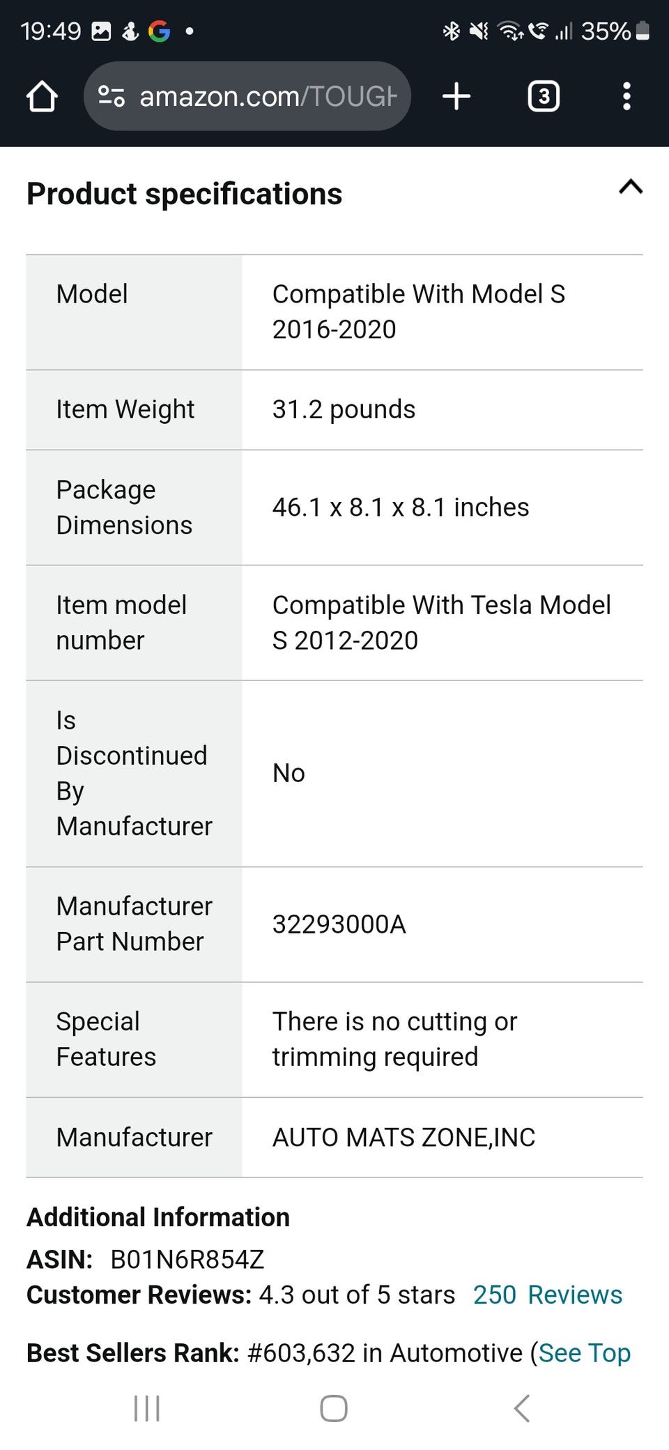Open the 250 Reviews link
This screenshot has height=1450, width=669.
pos(548,1295)
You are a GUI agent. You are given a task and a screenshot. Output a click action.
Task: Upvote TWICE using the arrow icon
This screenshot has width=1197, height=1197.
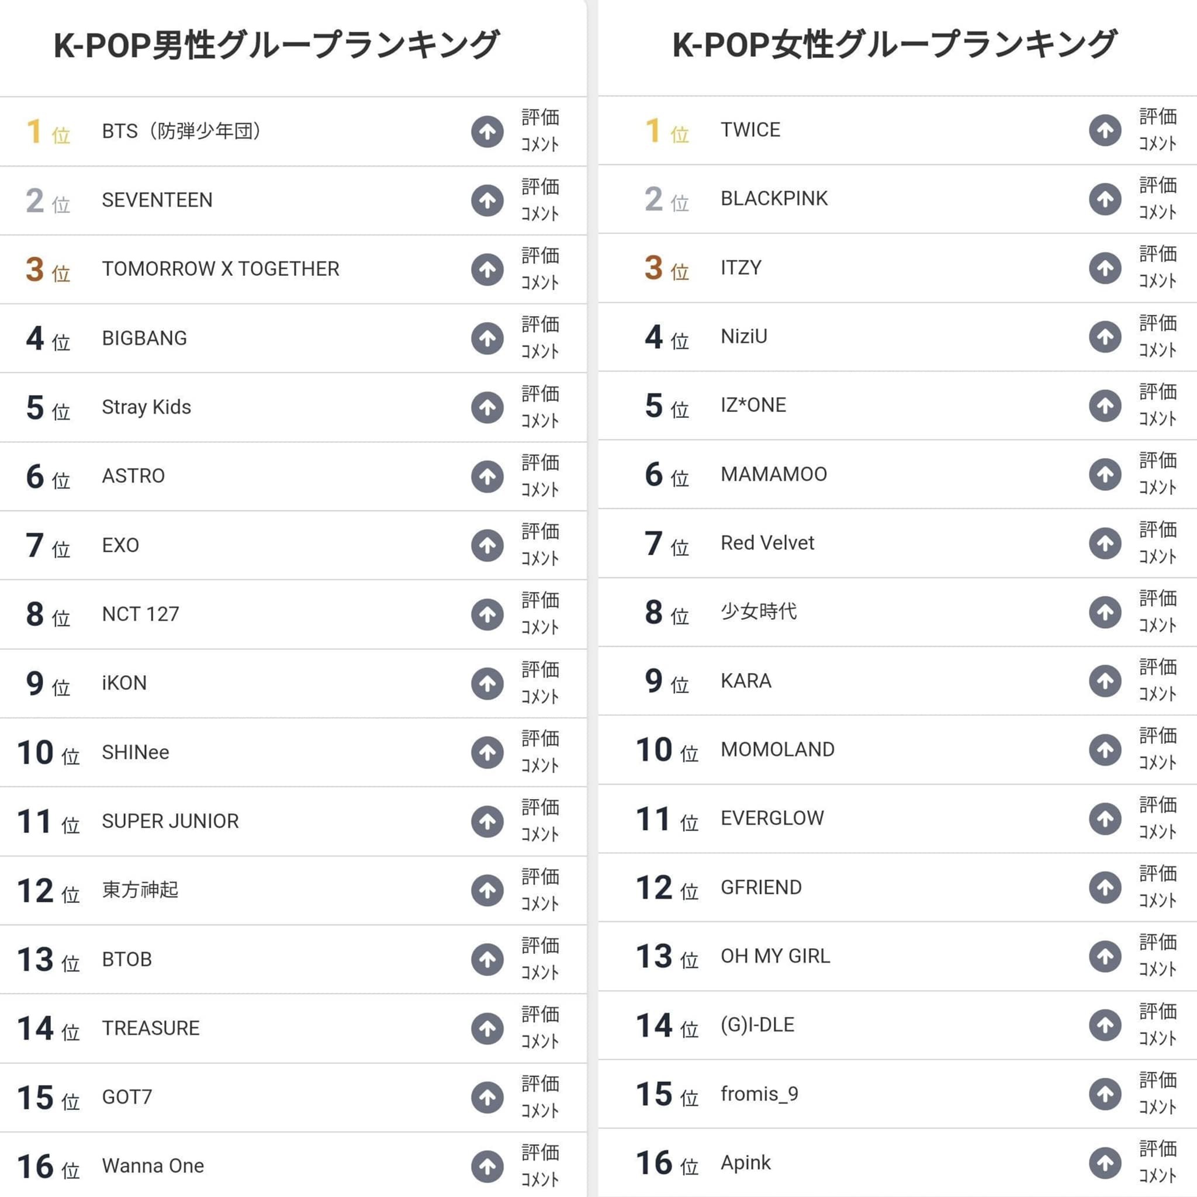point(1105,130)
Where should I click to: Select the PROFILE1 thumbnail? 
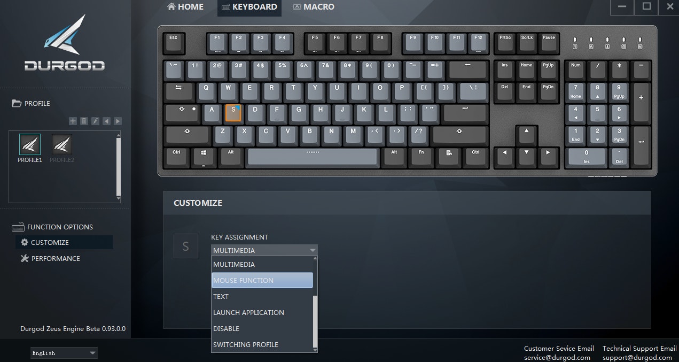[30, 149]
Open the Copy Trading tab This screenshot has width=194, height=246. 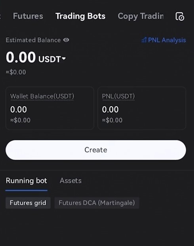141,16
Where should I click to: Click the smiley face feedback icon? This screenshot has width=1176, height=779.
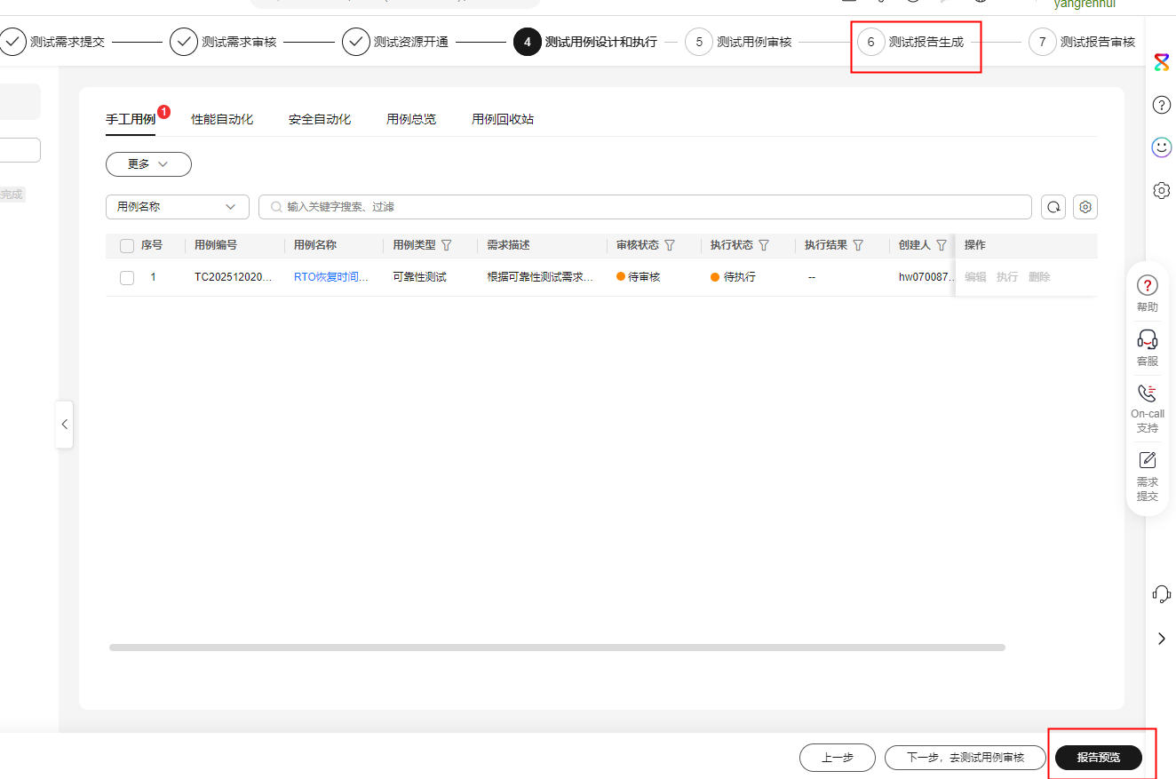(1161, 147)
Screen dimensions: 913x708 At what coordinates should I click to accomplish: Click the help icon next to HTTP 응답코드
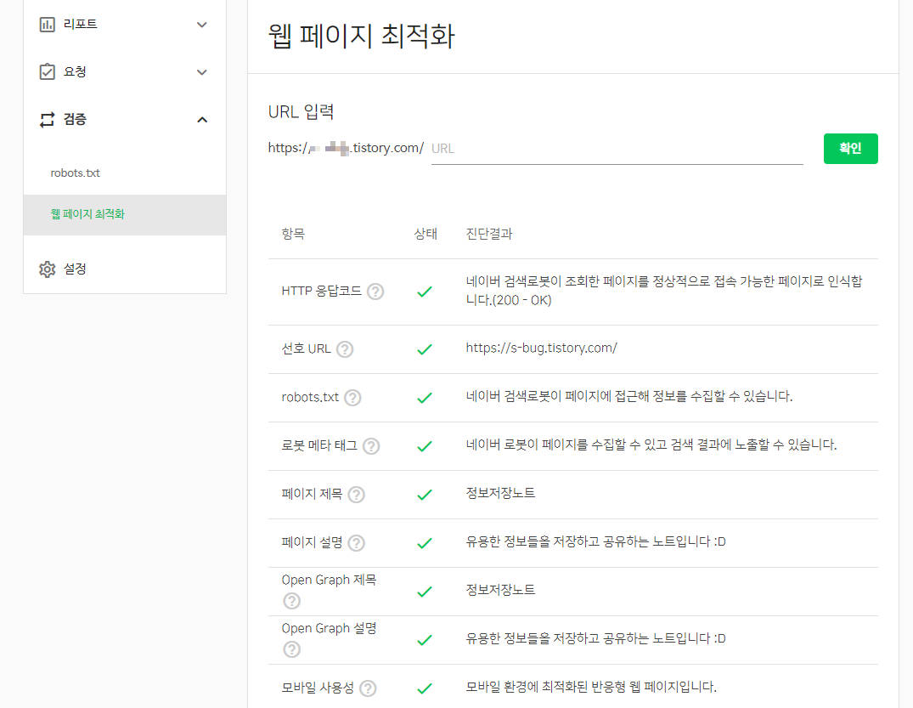pos(375,291)
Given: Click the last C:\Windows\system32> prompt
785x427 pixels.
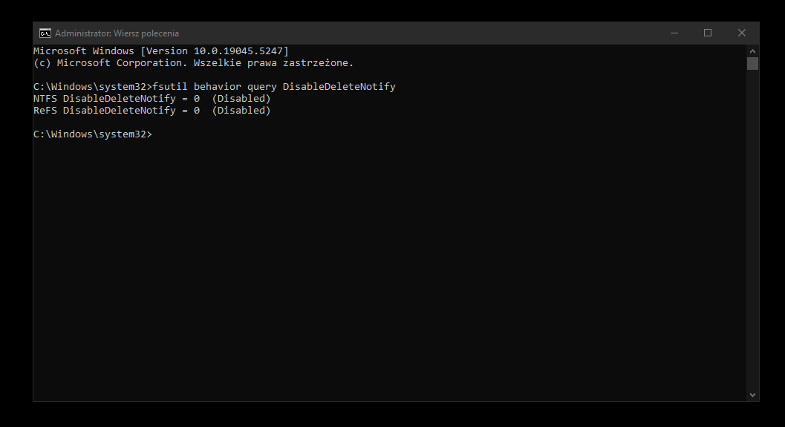Looking at the screenshot, I should tap(93, 134).
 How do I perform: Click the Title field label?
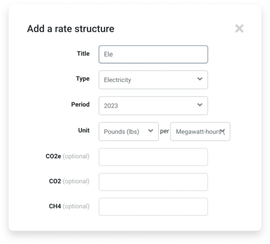[83, 54]
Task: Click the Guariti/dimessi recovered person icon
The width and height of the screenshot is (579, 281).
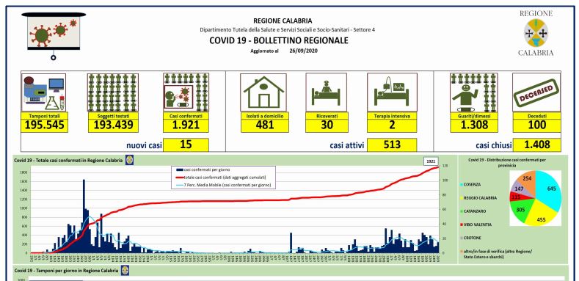Action: (x=473, y=92)

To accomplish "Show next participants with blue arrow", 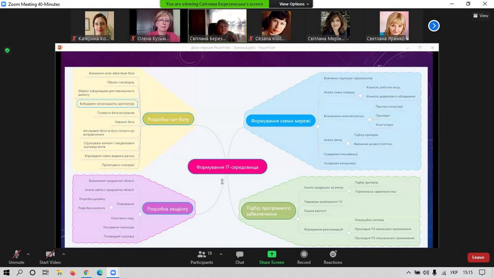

++++++++++

▶ Activity:
Exactly repeat only the lines from the one with "Given: Click the" to the closing line above, both included, and omit every picture.

▶ Task answer:
Given: Click the last C:\Windows\system32> prompt
785x427 pixels.
Looking at the screenshot, I should tap(93, 134).
 How do I perform: Click the Title field label?
[83, 54]
Task: Click the Guariti/dimessi recovered person icon
The width and height of the screenshot is (579, 281).
Action: (x=473, y=92)

To accomplish "Show next participants with blue arrow", 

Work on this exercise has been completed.